Quel plus beau symbole que d’avoir, en ce jour si particulier, décoré des soldats français et libanais. Je les remercie et les félicite, ainsi que leurs familles, pour avoir choisi cette date emblématique.
Pour rendre aujourd’hui hommage à ces héros, français ou non, de la France Libre ou des troupes spéciales de l’Armée du Levant, je vous propose d’honorer la mémoire d’Ali Amine Ramadan, qui vient de nous quitter à 89 ans. Engagé à l’âge de 19 ans dans de périlleuses conditions et à un moment de difficile de l’histoire de France dans les Forces Françaises Libres à Beyrouth, il est ensuite de tous les combats de la Libération.
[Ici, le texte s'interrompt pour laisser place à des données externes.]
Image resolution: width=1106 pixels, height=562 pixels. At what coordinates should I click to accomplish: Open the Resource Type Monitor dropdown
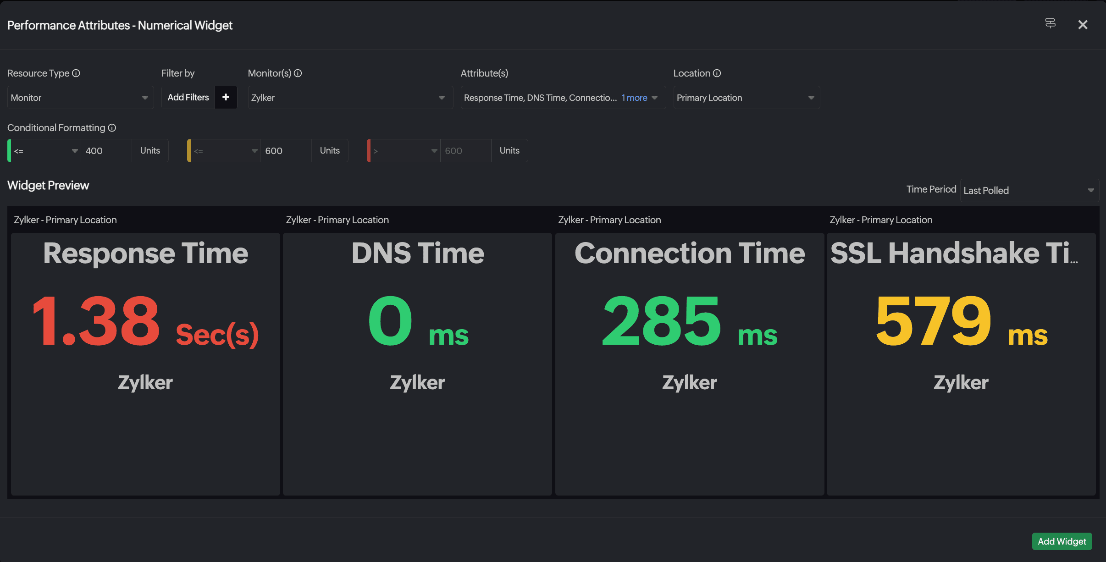point(80,98)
Sa conduite sous le feu lui vaut d’être cité une première fois par le général Leclerc en octobre 1944. Un nouvel acte de bravoure au combat lui vaut d’être cité à l’ordre de l’Armée par le général de GAULLE le 25 janvier 1945 et d’être promu au grade de caporal. Beaucoup d’entre-vous se rappellent que les éminents mérites de cet authentique combattant volontaire avait été récompensés par sa nomination en tant que Chevalier dans l’Ordre de la Légion d’Honneur le 14 juillet 2009. Puisse la noblesse emprunte d’humilité de cet homme d’exception nous rappeler notre fidélité aux valeurs partagées de liberté et d’égalité auxquelles nous sommes tous attachés. Je souhaiterais également associer à cet hommage le nom du capitaine Michel FARAH, auquel je devais remettre le Titre de Reconnaissance de la Nation, et dont l’état de santé ne lui permet malheureusement pas d’être à nos côtés.
La France tient à les reconnaître aujourd’hui, jour de commémoration du 08 Mai 1945, et est heureuse de pouvoir marquer sa reconnaissance par l’attribution de distinctions. Je félicite donc de nouveau tous les décorés et nommés aujourd’hui.
Merci donc à vous tous qui avez tenu à montrer, par votre présence, que nous n’oublions pas ces hommes et ces femmes, notamment ceux de l’Armée d’Afrique, qui par leurs sacrifices, leur courage, leur dévouement et leur sens du devoir ont permis à l’idéal européen de voir le jour, ainsi que la cicatrisation des blessures de l’histoire. La France est reconnaissante, mon général, pour l'engagement de ses soldats au sein de la FINUL. La France est fière, comme ses partenaires de l’Union, de cet exemple donné aux autres régions du monde encore en proie aux divisions et aux conflits.
Je vous remercie et vous invite, à l'issue de cette cérémonie, à venir partager le verre de l'amitié dans les salons de la Résidence.